___ DATA

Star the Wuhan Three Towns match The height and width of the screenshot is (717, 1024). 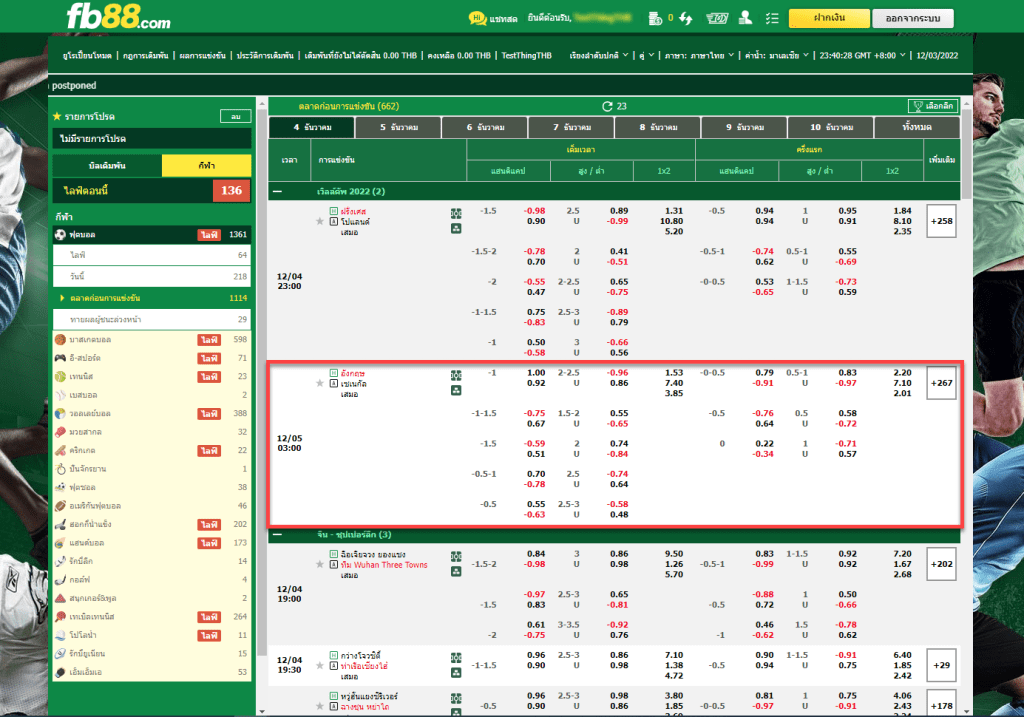(320, 565)
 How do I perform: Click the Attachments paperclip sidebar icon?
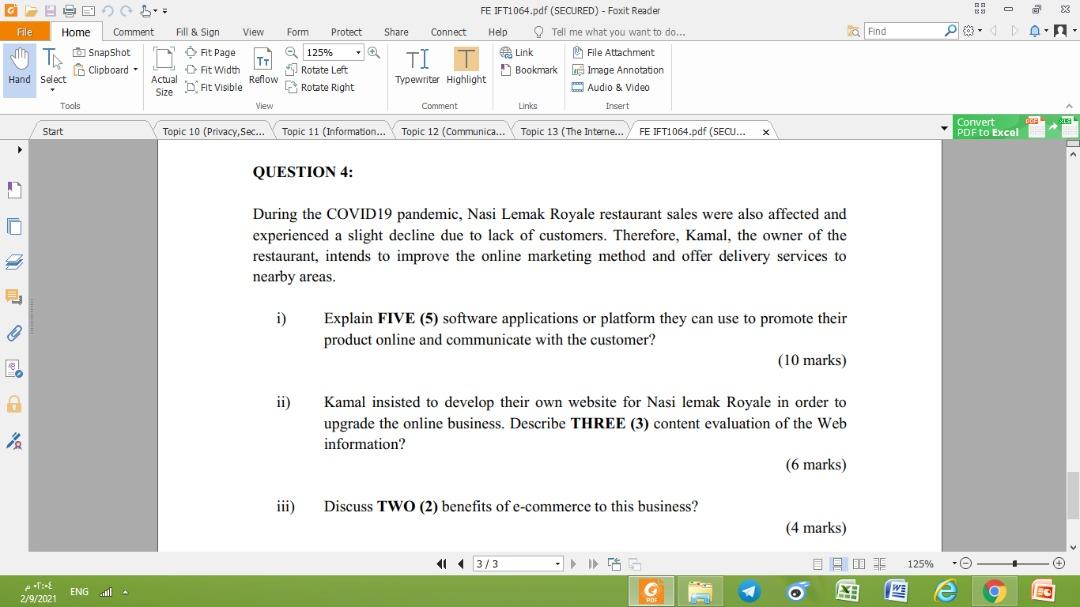(14, 333)
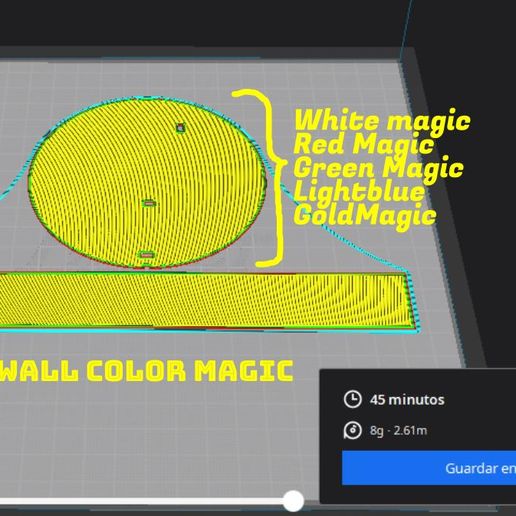Click the Red Magic label
The height and width of the screenshot is (516, 516).
(364, 144)
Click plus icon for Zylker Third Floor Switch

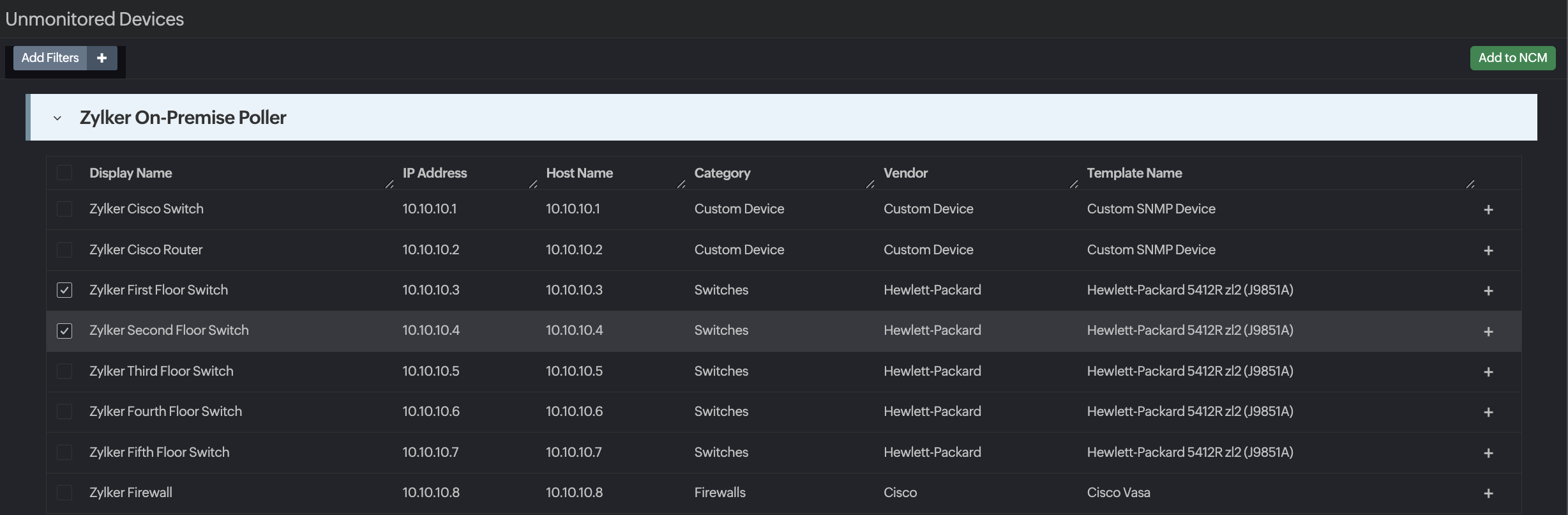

______

EXERCISE PROMPT
Print the lines from the line with "How do I perform: Click" to the end of the data above. Include both ends, exclude the pictures, and add nothing else.

TASK RESULT
 How do I perform: Click the Attachments paperclip sidebar icon?
(14, 333)
Click the Red Magic label
The height and width of the screenshot is (516, 516).
(364, 144)
Click plus icon for Zylker Third Floor Switch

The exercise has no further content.